Using an address mentioned on an opposition website said to be Abdujalilova's home, Urlaeva traveled to Hamsa Street, but discovered that no family by that name existed at no. 49. She found a taxi driver who said he had lived on the street for 40 years, and together they walked around the nearby streets making inquiries, and also went to find the chairman of the mahalla (neighborhood). He told them that the police had also come looking for Gulsumoy, but said that he knew of no such family, and nor of any such deaths in the mahalla.
Next, they visited School No. 5, which Gulsumoy was said to have attended. There, they found the director, Nasiba Ziyatova, and a Russian-language teacher, Hasan Zununov, who happened to live at Hamsa, no. 46. Together, they spent two hours looking through back files and did not find any student by that name. They also called in a pupil who was the same age as Gulsumoy, but she said she knew of no such person.
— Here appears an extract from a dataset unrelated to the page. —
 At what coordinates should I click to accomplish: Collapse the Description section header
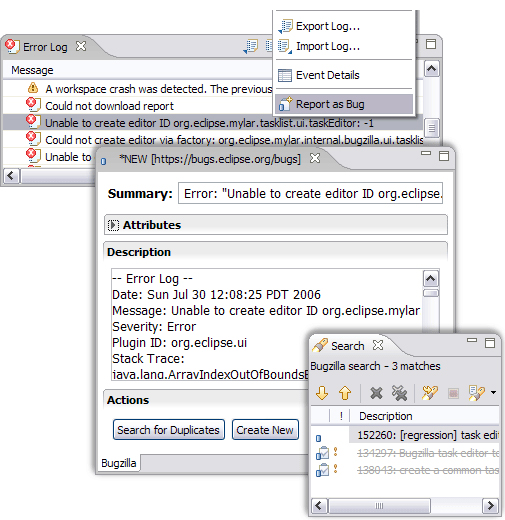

After that, Urlaeva made the rounds of all the hospitals and clinics, asking about Gulsumoy as well as her stricken mother, ostensibly admitted after her daughter's suicide. She made inquiries at emergency rooms and at morgues, but no doctor was able to find any patient admitted by that name, or any recent suicide that matched the description of the young woman who had supposedly overdosed on tablets.
Chief physicians Yuldashvoy Muaev and Ikboljon Yusupov spent two hours asking doctors at the hospitals about the possible suicide case and the distressed mother, but found no such cases. The chief physicians then said to Urlaeva, "Most likely those who wish you ill, knowing of your nature and empathy, have exploited you, but we've done all we can here to help."
Urlaeva followed up on another tip and went to look for men who were said to be Gulsumoy's brothers, checking mosques and marketplaces, as well as tea-houses and cafes but no one knew of any such people, and had not heard of any such suicide.
In the end, Urlaeva asked whether the whole wild goose chase had been conceived simply to waste her time and distract her from other matters, such as taking part in an action planned by the banned Birdamlik party on Constitution Day.
A woman giving only her first name as Hurshid contacted Urlaeva and said that she was leaving Uzbekistan and had a copy of the suicide note which she would supply. Later there was a report that she had surfaced in Turkey but her claims could not be confirmed. A query made at the German university where Gulsumoy was alleged to have studied also turned up no evidence that such a student had ever existed.
Urlaeva concedes that she may have been fooled, but concludes, "I have always believed people who need help, and while sometimes I don't have time and opportunity to respond to a call immediately, I always try to help people honestly and sincerely to the best of my ability, something that is very much needed in Uzbekistan."